## What is being asked
Your response should consist solely of the lines from the one containing "motherboards (251, 2339)" through the final line of the entries, repeated exactly.

┄┄┄┄┄┄┄┄┄┄┄┄┄┄┄┄┄┄┄┄

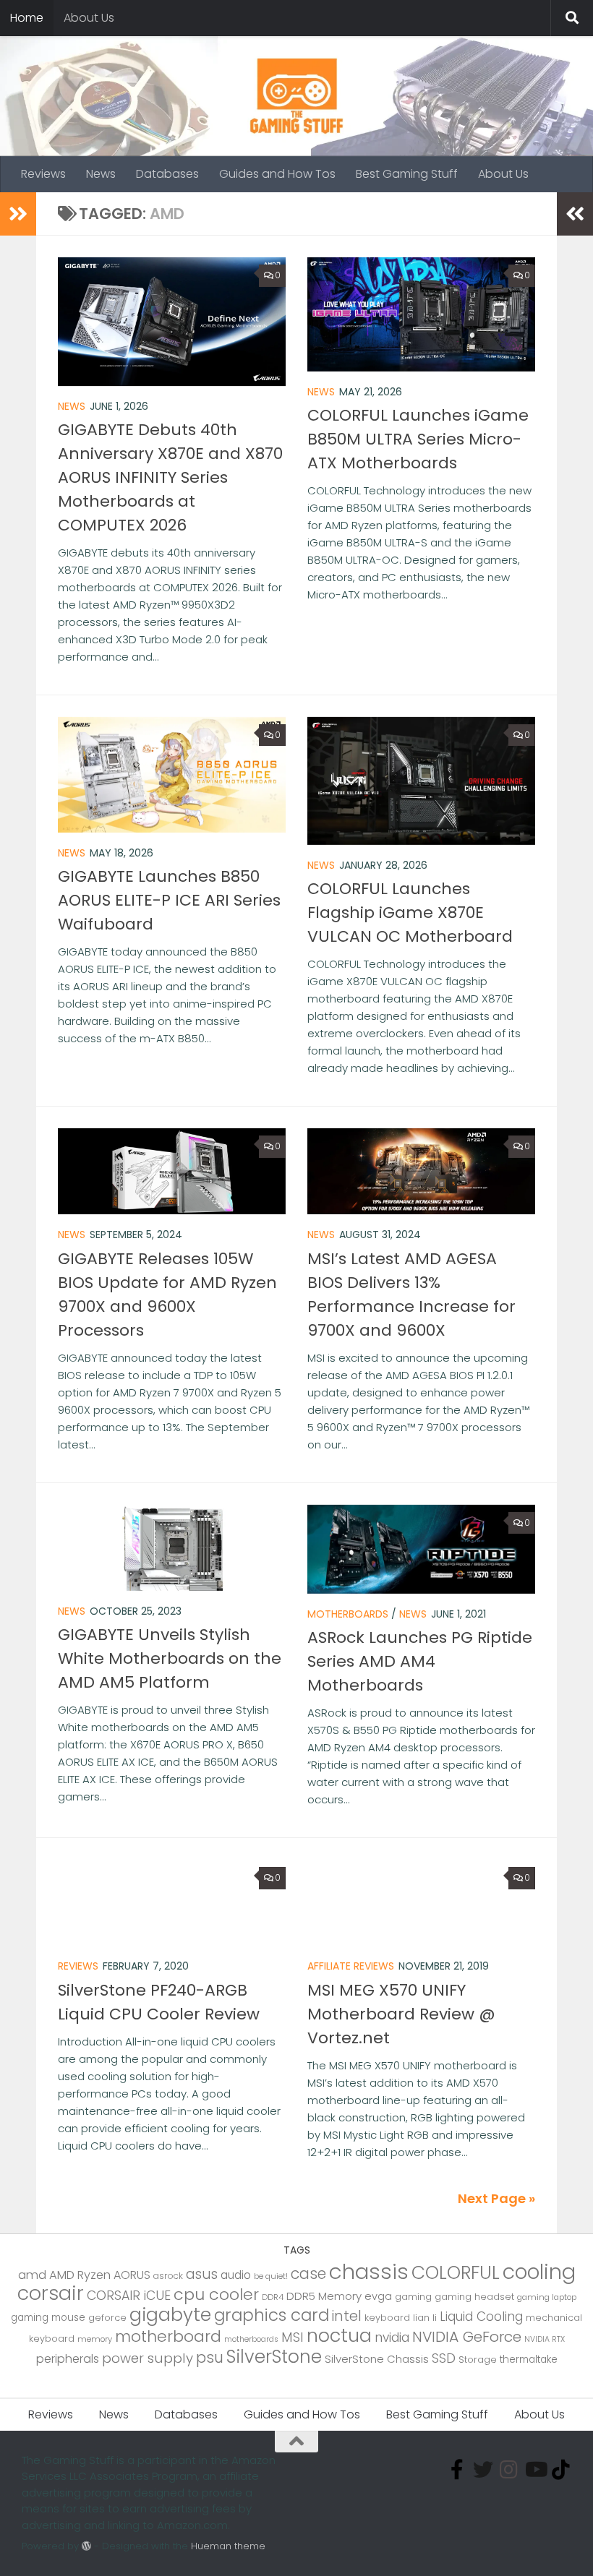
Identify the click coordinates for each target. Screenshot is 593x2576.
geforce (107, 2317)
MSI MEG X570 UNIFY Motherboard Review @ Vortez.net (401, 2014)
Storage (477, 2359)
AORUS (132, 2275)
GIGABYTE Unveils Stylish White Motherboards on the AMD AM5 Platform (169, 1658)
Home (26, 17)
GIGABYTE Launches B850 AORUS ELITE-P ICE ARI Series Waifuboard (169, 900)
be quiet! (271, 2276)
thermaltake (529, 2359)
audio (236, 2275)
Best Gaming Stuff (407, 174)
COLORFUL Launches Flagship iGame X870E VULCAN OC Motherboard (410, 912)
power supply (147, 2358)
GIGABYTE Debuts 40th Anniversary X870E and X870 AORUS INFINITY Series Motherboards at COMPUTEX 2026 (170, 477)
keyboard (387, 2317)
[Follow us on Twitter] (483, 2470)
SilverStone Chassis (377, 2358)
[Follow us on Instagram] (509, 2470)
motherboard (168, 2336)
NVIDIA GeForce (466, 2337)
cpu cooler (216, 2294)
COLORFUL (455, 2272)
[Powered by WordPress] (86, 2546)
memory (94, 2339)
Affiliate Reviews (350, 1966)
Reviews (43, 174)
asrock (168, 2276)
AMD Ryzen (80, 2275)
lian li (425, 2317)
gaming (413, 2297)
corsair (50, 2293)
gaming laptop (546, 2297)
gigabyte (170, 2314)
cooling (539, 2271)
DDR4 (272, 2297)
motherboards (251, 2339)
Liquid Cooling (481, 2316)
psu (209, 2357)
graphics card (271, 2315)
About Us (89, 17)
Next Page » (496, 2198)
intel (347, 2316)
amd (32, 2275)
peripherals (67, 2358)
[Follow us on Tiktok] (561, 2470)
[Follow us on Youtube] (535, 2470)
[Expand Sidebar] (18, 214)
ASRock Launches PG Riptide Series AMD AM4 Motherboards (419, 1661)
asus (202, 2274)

┄┄┄┄┄┄┄┄┄┄┄┄┄┄┄┄┄┄┄┄

## Exercise answer
motherboards (251, 2339)
Liquid Cooling (481, 2316)
psu (209, 2357)
graphics card (271, 2315)
About Us (89, 17)
Next Page » (496, 2198)
intel (347, 2316)
amd (32, 2275)
peripherals (67, 2358)
[Follow us on Tiktok] (561, 2470)
[Follow us on Youtube] (535, 2470)
[Expand Sidebar] (18, 214)
ASRock Launches PG Riptide Series AMD AM4 Motherboards (419, 1661)
asus (202, 2274)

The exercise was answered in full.